(Assignment) The answer should be each line of the records that contains the word "icon"; please copy them all.

Items listed in a dataset:
- - - -
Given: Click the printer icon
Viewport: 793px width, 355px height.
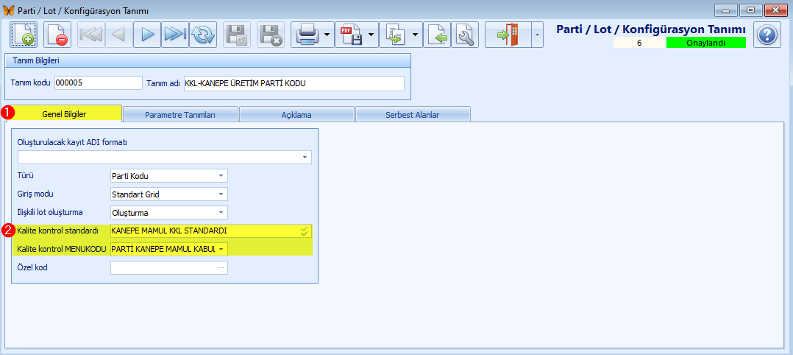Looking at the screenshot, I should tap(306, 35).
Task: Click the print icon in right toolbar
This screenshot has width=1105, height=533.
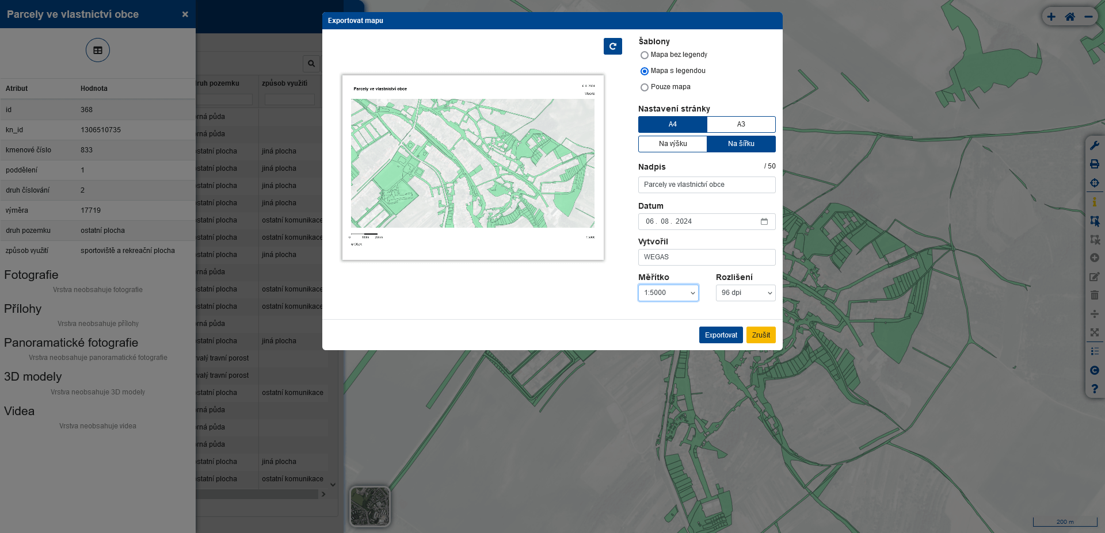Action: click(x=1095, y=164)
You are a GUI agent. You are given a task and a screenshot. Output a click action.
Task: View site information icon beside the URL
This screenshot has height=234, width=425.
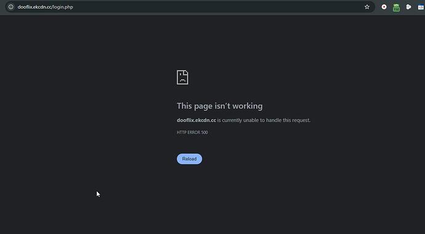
- - - -
(Answer to this problem)
Given: Click the printer icon
Task: Click the print icon in right toolbar
Task: View site information icon beside the URL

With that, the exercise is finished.